Makes a great side dish or accompaniment for chicken, rice or any number of things. Makes a great salad with some crusty bread thrown in and oh, it is a quick and fabulous Cinco de Mayo side! Though you may need to thaw some frozen kernels then. 

Cook’s notes:

The rules contained in this recipe are more like guidelines. You cannot go wrong here no matter how you change up the steps. Throw the tomatoes into the pan with the corn for example, or toss the lime juice and vinegar in once off the heat (actually this is what the recipe instructs. I always forget to and throw them in the pan – no problem.) It makes little difference to the general make-up of the dish. Add as much or as little jalapeno as you want. Personally, a de-seeded jalapeno tastes like bell pepper to me, so I use 4. I like the soft crunch it brings to the party.The cayenne pepper will help you turn the heat up or down so use according to taste.

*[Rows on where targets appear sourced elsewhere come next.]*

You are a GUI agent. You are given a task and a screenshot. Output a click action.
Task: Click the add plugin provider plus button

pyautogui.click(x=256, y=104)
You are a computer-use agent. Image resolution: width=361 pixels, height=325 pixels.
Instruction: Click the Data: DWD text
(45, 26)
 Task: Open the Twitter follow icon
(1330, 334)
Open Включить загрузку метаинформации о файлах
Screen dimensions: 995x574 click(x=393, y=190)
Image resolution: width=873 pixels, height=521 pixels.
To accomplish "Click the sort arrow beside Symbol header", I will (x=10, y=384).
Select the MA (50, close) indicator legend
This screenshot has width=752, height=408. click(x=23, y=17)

The sweetness of the corn mingles so well with the acid and heat of the other ingredients to create a dish that is quite gratifying. We had this as a salad with some crusty Ikea cardamom toast and tea. San Francisco was cold and foggy that day but the sun broke through the fog just as we sat down to eat. I’m sure the meteorologists have an explanation. I prefer to think it was the power of suggestion from this simple meal.